How do I interpret the chrome trace from the profiler?

kmaeng · May 27, 2020, 10:19pm

This seems like a newbie question but couldn’t find any information that is detailed enough for me to understand.
I am trying to understand how to interpret the chrome trace from the autograd profile.
Below code generates a very simple chrome trace

if __name__ == "__main__":
    with torch.autograd.profiler.profile(True, False) as prof:
        net = Net()
        optimizer = torch.optim.SGD(net.parameters(), lr=0.1)
        optimizer.zero_grad()
        y = net(torch.tensor([1.0,2.0]))
        y.sum().backward()
        optimizer.step()
    print(prof.key_averages().table(sort_by="cpu_time_total"))
    prof.export_chrome_trace("test.json")

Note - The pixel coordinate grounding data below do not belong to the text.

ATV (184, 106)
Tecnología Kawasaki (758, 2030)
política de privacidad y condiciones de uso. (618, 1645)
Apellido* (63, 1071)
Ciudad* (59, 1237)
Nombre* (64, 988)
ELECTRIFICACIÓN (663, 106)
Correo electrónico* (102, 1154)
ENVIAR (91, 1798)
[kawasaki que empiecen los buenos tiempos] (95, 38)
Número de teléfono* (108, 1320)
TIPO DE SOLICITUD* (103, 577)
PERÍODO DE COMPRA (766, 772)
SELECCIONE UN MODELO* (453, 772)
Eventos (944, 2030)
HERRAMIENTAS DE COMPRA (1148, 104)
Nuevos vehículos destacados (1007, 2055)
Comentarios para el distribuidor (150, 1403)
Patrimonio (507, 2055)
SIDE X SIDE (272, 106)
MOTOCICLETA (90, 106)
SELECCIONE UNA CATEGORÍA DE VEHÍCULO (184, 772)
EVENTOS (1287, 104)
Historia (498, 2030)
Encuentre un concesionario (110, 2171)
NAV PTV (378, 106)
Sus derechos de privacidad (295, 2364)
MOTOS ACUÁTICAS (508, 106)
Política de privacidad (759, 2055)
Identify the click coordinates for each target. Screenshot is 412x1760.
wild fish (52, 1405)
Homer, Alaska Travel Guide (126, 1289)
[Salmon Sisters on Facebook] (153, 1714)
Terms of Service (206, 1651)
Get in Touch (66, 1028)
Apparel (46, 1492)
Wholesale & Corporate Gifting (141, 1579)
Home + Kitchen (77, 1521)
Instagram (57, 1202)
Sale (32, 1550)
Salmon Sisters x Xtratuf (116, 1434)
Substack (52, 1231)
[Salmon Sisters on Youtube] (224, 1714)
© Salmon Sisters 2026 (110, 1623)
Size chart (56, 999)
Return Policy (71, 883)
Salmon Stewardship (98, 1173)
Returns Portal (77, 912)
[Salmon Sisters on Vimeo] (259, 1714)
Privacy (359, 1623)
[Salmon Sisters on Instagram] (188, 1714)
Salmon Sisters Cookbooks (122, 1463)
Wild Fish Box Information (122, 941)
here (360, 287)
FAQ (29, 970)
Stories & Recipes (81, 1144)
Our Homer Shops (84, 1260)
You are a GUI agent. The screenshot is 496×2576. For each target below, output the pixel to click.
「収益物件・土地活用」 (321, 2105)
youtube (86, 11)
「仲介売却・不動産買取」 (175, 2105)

And this is the chrome trace I get:

It seems like the three chunks roughly represents the forward, backward, and weight update.
However, I don’t understand what is the two rows, shown as “Process CPU functions”. Are these two different processes? Or two different threads? Or two different CPUs?
From looking at the JSON file it seems like it is two separate threads (because they are tid 1 and 2). However, I am not sure why only the backprop would run on a different thread. Is the two really two different thread?
If so, is there any way to view process/CPU activities as well? Or can I only collect profile for a single process?

This seems like a very simple question, yet I cannot find a clear answer from the web. If there is any resource that I am not finding, please let me know.

Thank you!